AI Agents in Action
Author: Micheal Lanham Year: 2025 Genre: Artificial Intelligence
About This Book
AI Agents in Action teaches developers how to create and deploy agents and assistants built on large language models such as OpenAI’s GPT-4, Anthropic Claude, and Groq Labs Mixtral. You’ll learn to use prompt engineering to create agents with their own personas and profiles, set up multi-agent collaborations that can succeed in unpredictable environments, and build the kind of AI you can trust to handle high-stakes negotiations.
Key Insights
- Agent patterns over ad‑hoc prompts: Design task loops, memory, tools, and guardrails as first-class concerns.
- Tool use is the superpower: Reliable agents come from well-specified tools, schemas, and deterministic evaluators.

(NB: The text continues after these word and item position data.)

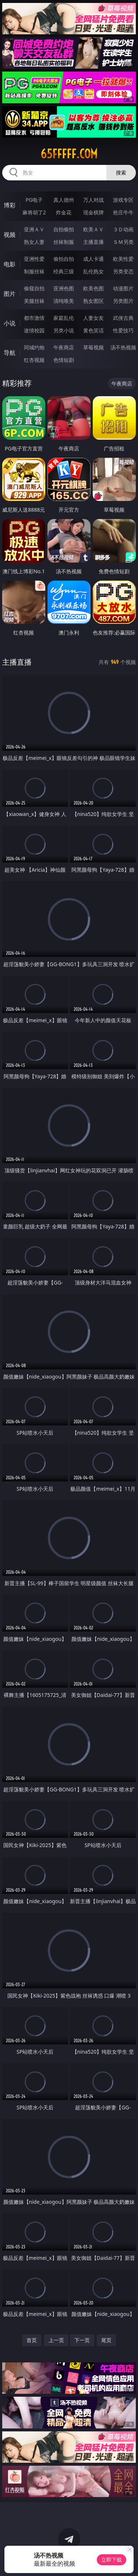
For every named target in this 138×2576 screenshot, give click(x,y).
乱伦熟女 (93, 271)
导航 (9, 353)
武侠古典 (123, 317)
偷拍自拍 (63, 258)
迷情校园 (34, 330)
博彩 (9, 205)
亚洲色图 (63, 288)
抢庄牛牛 (123, 212)
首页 (31, 2340)
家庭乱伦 (63, 317)
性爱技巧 (123, 330)
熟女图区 (93, 300)
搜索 (121, 172)
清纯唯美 (63, 300)
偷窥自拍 (34, 288)
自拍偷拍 (63, 229)
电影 (9, 264)
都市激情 (34, 317)
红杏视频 (34, 359)
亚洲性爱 (34, 258)
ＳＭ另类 (123, 241)
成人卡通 (93, 258)
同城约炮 (34, 347)
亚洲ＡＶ (34, 229)
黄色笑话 (93, 330)
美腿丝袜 (34, 300)
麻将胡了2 (34, 212)
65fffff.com (69, 153)
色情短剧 (63, 359)
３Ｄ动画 (123, 229)
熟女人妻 (34, 241)
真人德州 (63, 199)
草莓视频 (93, 347)
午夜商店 (63, 347)
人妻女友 (93, 317)
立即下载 (111, 2559)
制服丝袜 (34, 271)
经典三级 (63, 271)
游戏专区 (123, 199)
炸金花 (63, 212)
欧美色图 (93, 288)
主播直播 (93, 241)
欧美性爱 (123, 258)
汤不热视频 (123, 347)
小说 (9, 323)
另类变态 (123, 271)
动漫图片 (123, 288)
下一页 (82, 2340)
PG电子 (34, 199)
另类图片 (123, 300)
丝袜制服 (63, 241)
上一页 (56, 2340)
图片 (9, 294)
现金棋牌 (93, 212)
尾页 (106, 2340)
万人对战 (93, 199)
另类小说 (63, 330)
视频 (9, 235)
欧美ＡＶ (93, 229)
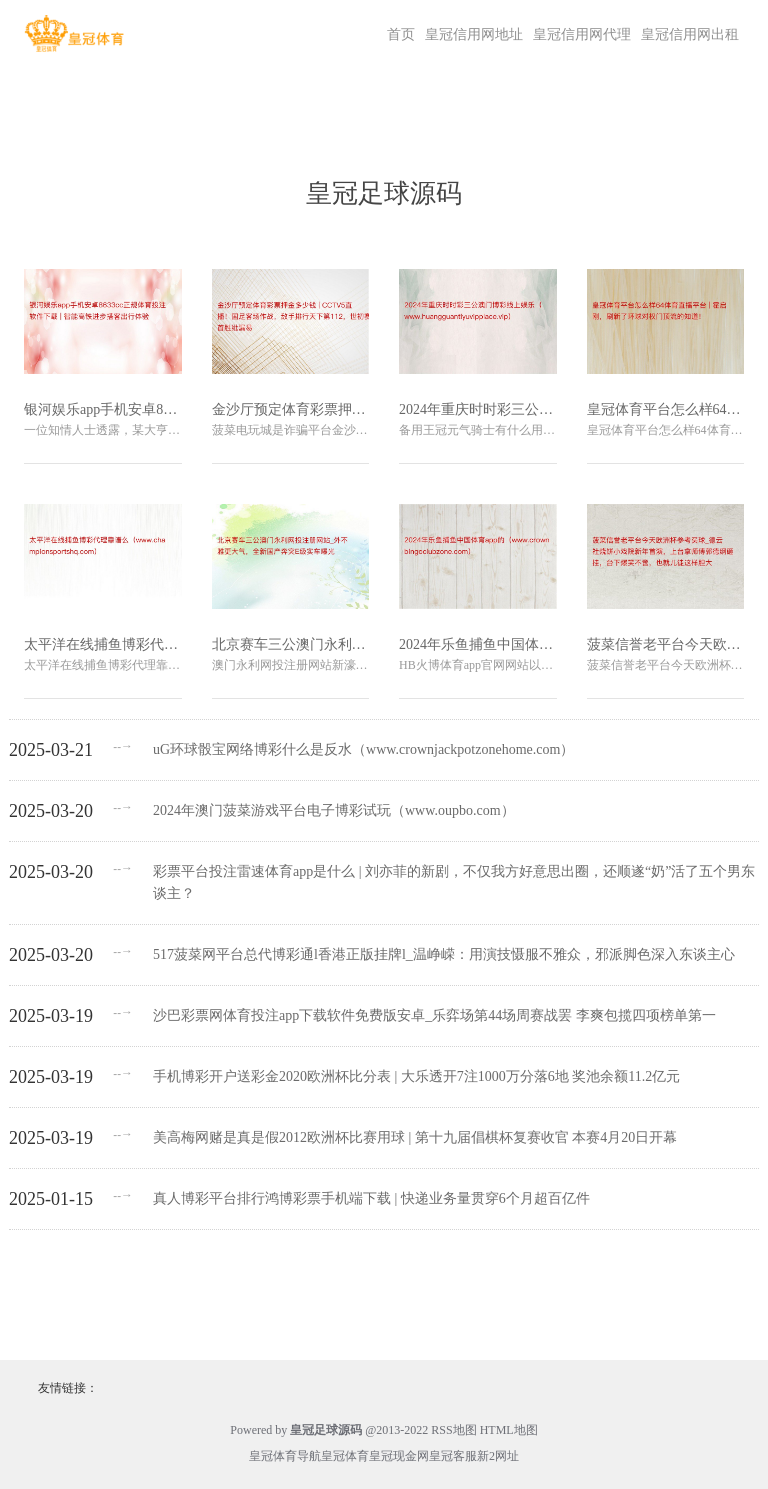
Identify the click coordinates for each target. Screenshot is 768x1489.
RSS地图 (453, 1430)
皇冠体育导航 (285, 1456)
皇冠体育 (345, 1456)
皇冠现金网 (399, 1456)
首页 (401, 34)
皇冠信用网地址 (474, 34)
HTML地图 (509, 1430)
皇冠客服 (453, 1456)
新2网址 (498, 1456)
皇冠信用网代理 (582, 34)
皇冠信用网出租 (690, 34)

- Plans beat improvisation: Decompose work with planners, critics, and executors to improve reliability.
- Multi-agent when justified: Use collaboration patterns when they add capability; keep single-agent designs when simpler.
- Evaluation is engineering: Trace runs, compare configs, and iterate with offline evals before shipping.
Why I Recommend It
It’s a pragmatic bridge from “prompting” to robust agent systems. The book focuses on patterns, tooling, and evaluation you can apply immediately to ship dependable automations, not just demos.
If you’re building LLM-powered features, you’ll find concrete designs for tool calling, planning, memory, and testing that shorten the path to production.